The office can only provide information from approved websites, such as Centers for Disease Control and Prevention, WSU and U.S. Department of Agriculture.
“If it’s not research-backed, we can’t give it out,” Williams said.
For example, a friend’s great recipe can’t be included in their newsletter because it hasn’t been researched and tested.
“We’re very picky,” she said.
An additional part of focusing on health and wellness leads them to providing education about nutrition directed toward lower-income audiences, so they can stretch the food provided by food banks, school lunches and SNAP — the Supplemental Nutrition Assistance Program, formerly called food stamps.
Some items at the food bank might be very challenging to people who do not know how to prepare them.
“There is a generational gap in learning how to prepare food from scratch. The food bank may have bags of barley or rice, things like that. If you don’t cook them right they are almost uneatable. We go in with approved recipes to utilize the foodstuffs.”
The extension office offers many educational opportunities, one-on-one and outreach.
“But we don’t really do courses or classes per se. We need to get Master Gardeners to the point where we could offer community classes. The next step with the Master Gardeners is to have the capacity to have community programs.”
The local office was founded somewhere near 1917.
“That’s the best we can verify,” she said.
The last 100 years have seen tremendous growth and change in almost every area of life. While the desire to farm and grow a crop is much the same as before, the way it’s done and the resources a grower has available are much different. The extension office has changed, too. Well known for its massive amount of publications, it continues to distribute and store vast amounts of information. Although it’s not exclusively on paper, they still have a huge bank of filing cabinets.

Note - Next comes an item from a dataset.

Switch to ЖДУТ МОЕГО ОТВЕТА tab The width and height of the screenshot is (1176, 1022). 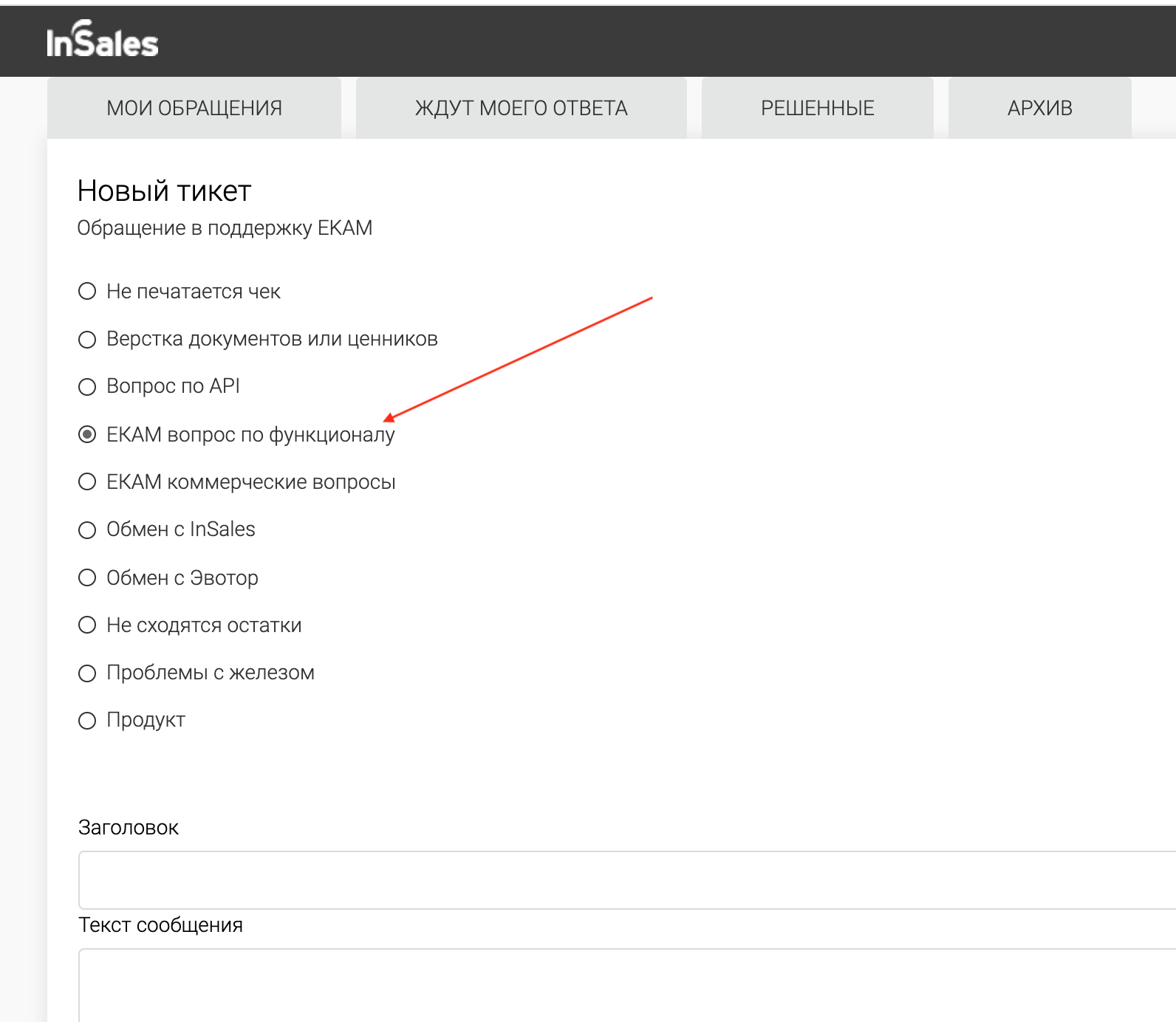(x=522, y=108)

“We have a website, that’s new. We used to spend about $6,000 for stamps and publications; now it’s half that or less. When someone brings in a sample to be checked we can email them the information,” she said.

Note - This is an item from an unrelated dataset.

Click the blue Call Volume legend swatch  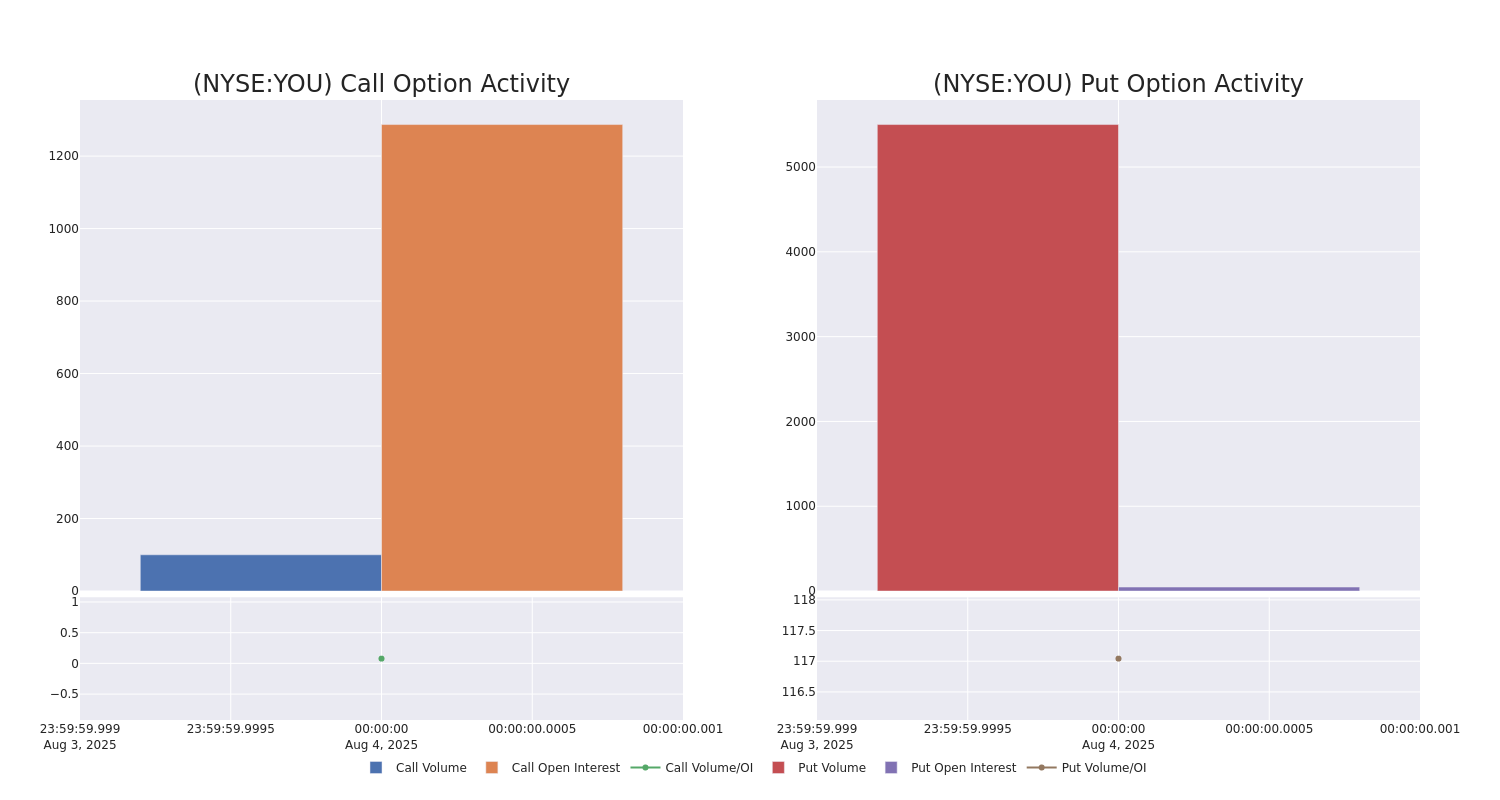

The local office has several new staff members, and several long-term employees are retiring soon. Later this year, in October or November, Williams would like to have an open house to celebrate the centennial and for the community to meet the new staff.
There are many potential goals on the horizon, most dealing with increasing the educational offerings of the office.
“I would like to build a bigger 4-H program,” she said. “The capacity of this extension office has grown tremendously in the last 10 years.”